10:08 31 mars in e-commerce, Numérique

La marque vente-privée est finalement jugée distinctive

La Cour d’appel de Paris vient d’infirmer le jugement du 28 novembre 2013 qui avait annulé la marque vente-privée.com pour défaut de distinctivité.

Dans son arrêt du 31 mars 2015, la Cour si cette marque était dépourvue de caractère distinctif au moment de son dépôt, elle l’avait cependant et indéniablement acquis par l’usage au sens de l’article 3 de la directive (CE) n° 89/104 du 21 décembre 1988, codifiée par la directive (CE) n° 2008/.95 du Parlement européen et du Conseil du 22 octobre 2008.

Ainsi la cour rappelle que selon l’article 3 de la directive communautaire, une marque est susceptible d’être déclarée nulle non seulement si elle est composée exclusivement de signes usuels pour désigner les produits ou services visés à son dépôt, mais encore si elle est par elle-même dépourvue de caractère distinctif.

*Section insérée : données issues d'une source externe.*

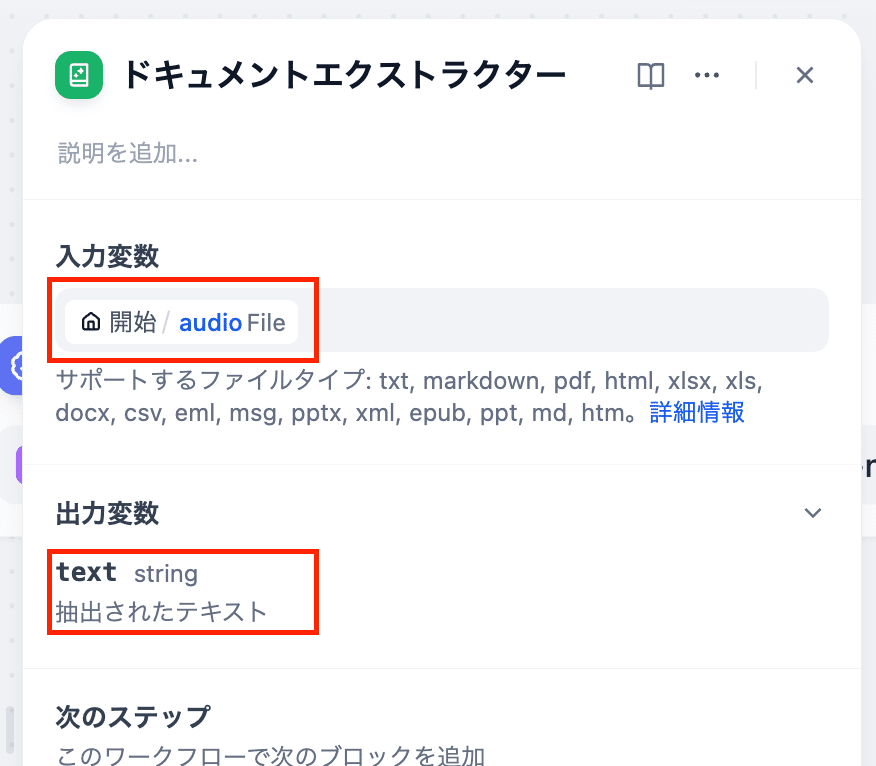The height and width of the screenshot is (766, 876).
Task: Click the home icon beside 開始
Action: (x=91, y=322)
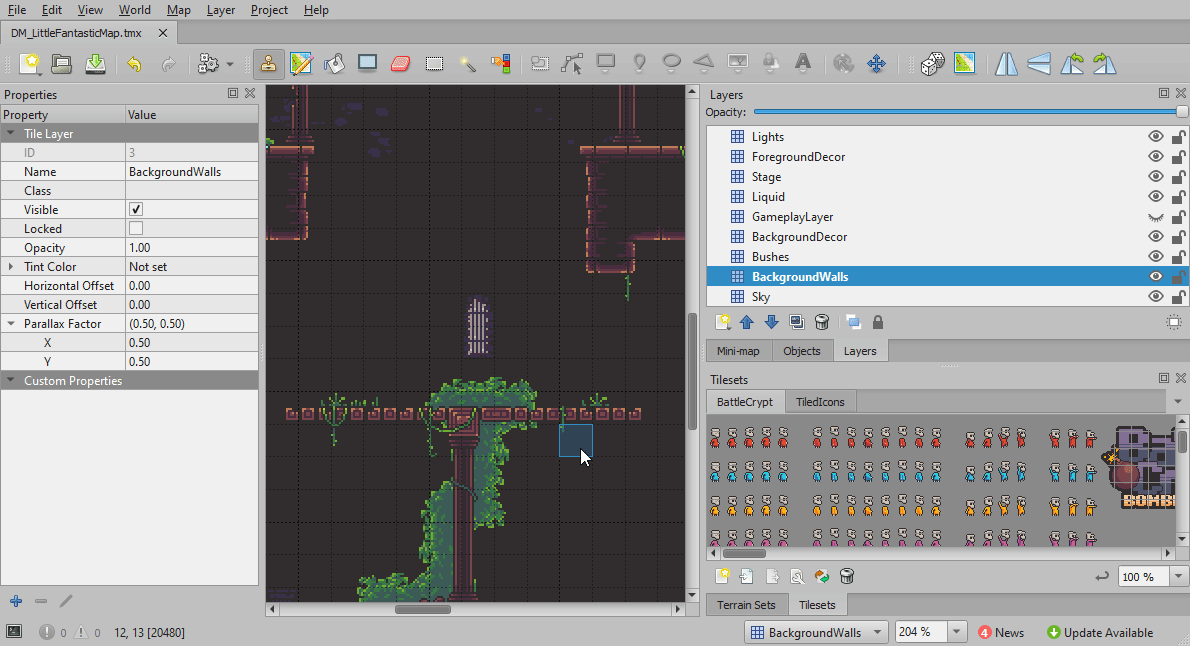The width and height of the screenshot is (1190, 646).
Task: Activate the Magic Wand selection tool
Action: tap(467, 64)
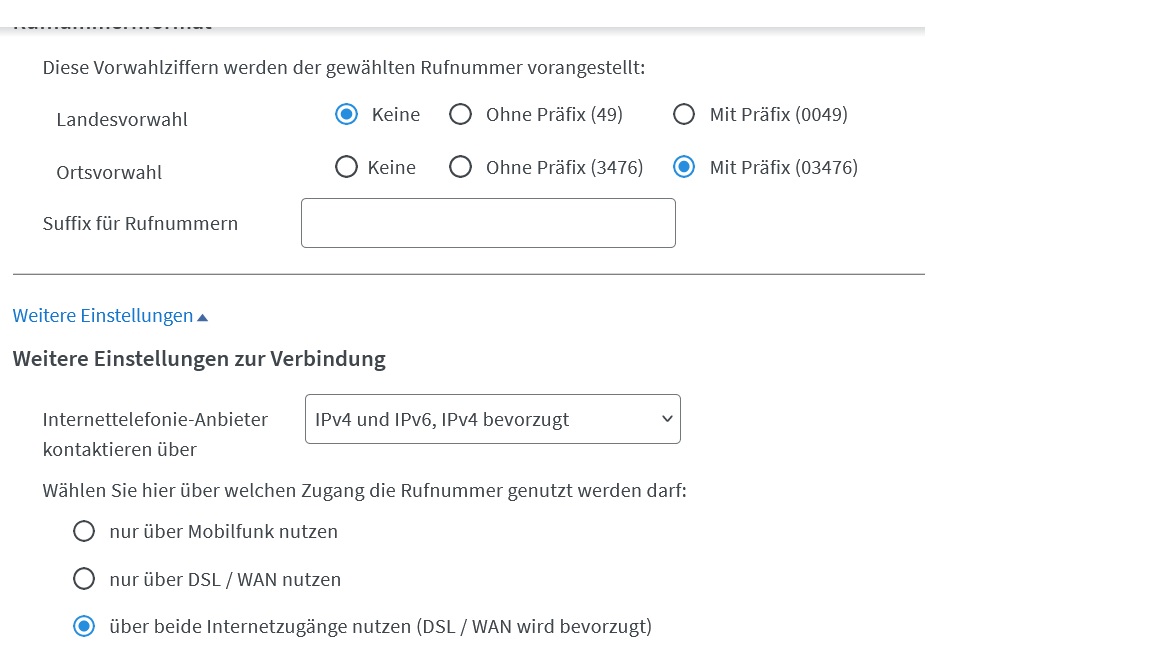Choose 'Ohne Präfix (49)' for Landesvorwahl
The height and width of the screenshot is (653, 1152).
click(460, 114)
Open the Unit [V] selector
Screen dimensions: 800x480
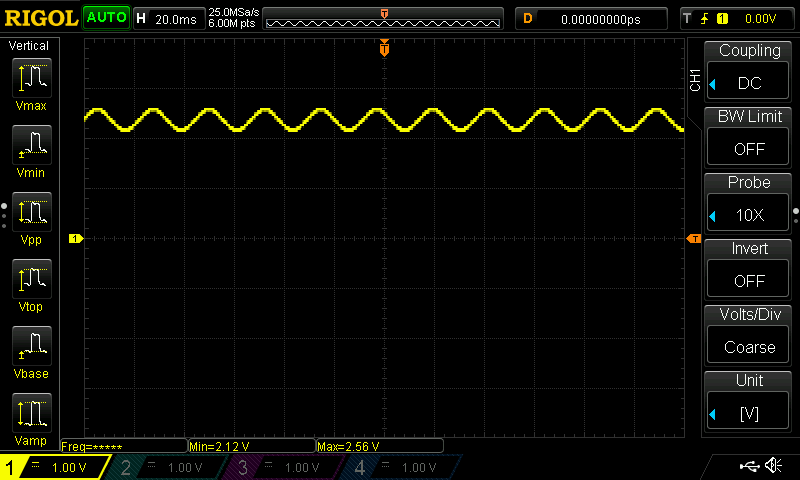(748, 413)
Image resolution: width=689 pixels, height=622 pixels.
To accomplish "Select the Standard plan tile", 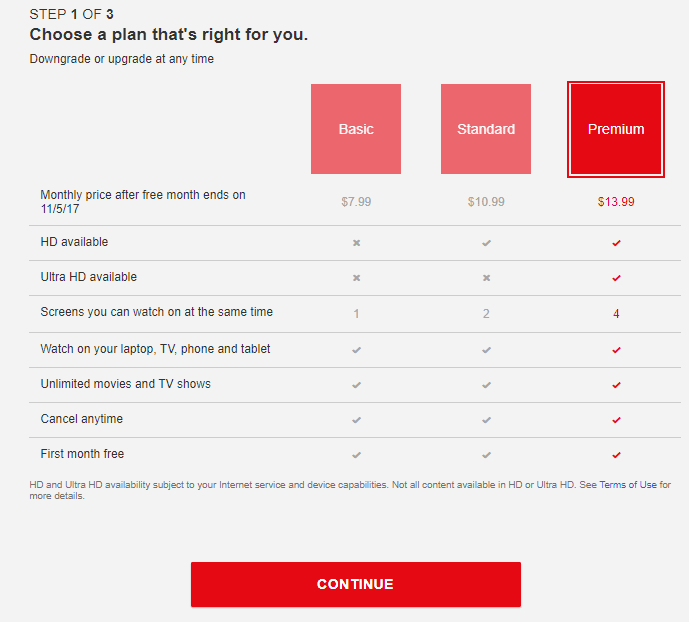I will (x=486, y=129).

« Considérant que le caractère distinctif d’une marque s’apprécie au regard de tous ses éléments constitutifs pris dans leur ensemble au jour de son dépôt au regard des produits et/ou services désignés et du public auquel les produits ou services s’adressent ;

Considérant qu’il n’est pas sérieusement contesté (les écritures de la société Showroomprive.com ne contiennent aucune motivation sur ce point) que la question de la distinctivité de la marque litigieuse ne se pose que pour les services de la classe 35 cités « en particulier » dans le dispositif du jugement déféré, celle-ci possédant à l’évidence un caractère arbitraire pour tous les autres produits et services de cette classe visés à l’enregistrement, lesquels sont sans aucun rapport avec l’activité de ventes privées sur internet ;

Considérant qu’il n’est pas non plus sérieusement contesté que les termes « vente privée », au singulier ou au pluriel, sont – ainsi que le souligne M. le Professeur Jérôme Passa dans l’avis produit par la société appelante -, utilisés en langue française et connus du public comme visant des ventes ponctuelles proposées à un cercle déterminé d’acheteurs potentiels – invités, abonnés, membres, adhérents…soit à des personnes remplissant une condition d’appartenance à un groupe, peu important que ces personnes soient le cas échéant en nombre très élevé, et que ce concept a été adapté au Web où il s’y est installé plus récemment ; que la société Showroomprive.com ne justifie pas de développement significatif de ce concept sur Internet avant son introduction en 2001 par la société Vente-privee.com, avec la création de son site internet éponyme ; qu’elle démontre néanmoins que l’expression est utilisée par d’autres sociétés pour des ventes privées en ligne, même-si celles-ci, compte tenu de l’ampleur de la promotion dont elles bénéficient et de l’ouverture du cercle des acheteurs potentiels auxquels elles s’adressent, s’apparentent davantage à des « ventes événementielles », expression utilisée par la société Vente-privee.com pour décrire son activité ;

Considérant que, si, comme le relève la société appelante, la présence du tiret et l’absence d’accent dans l’expression reprise par la marque litigieuse apparaissent inhabituelles et incorrectes en langue française, leur association à l’ajout de l’extension « .com », qui donne à la marque la forme d’un nom de domaine, renvoie implicitement, sans pour autant en faire un signe générique, à un service de ventes privées en ligne ; que le tribunal a donc à juste titre retenu qu’au regard des services de promotion des ventes pour le compte des tiers, de présentation de produits sur tout moyen de communication pour la vente au détail et des services de regroupement pour le compte de tiers de produits et de services, notamment sur un site Web marchand, désignés à l’enregistrement, la marque litigieuse était à la date de son dépôt, compte tenu de son caractère usuel et descriptif, dépourvue de caractère distinctif au regard des exigences de l’article L711-2, a) et b) du code de la propriété intellectuelle ; »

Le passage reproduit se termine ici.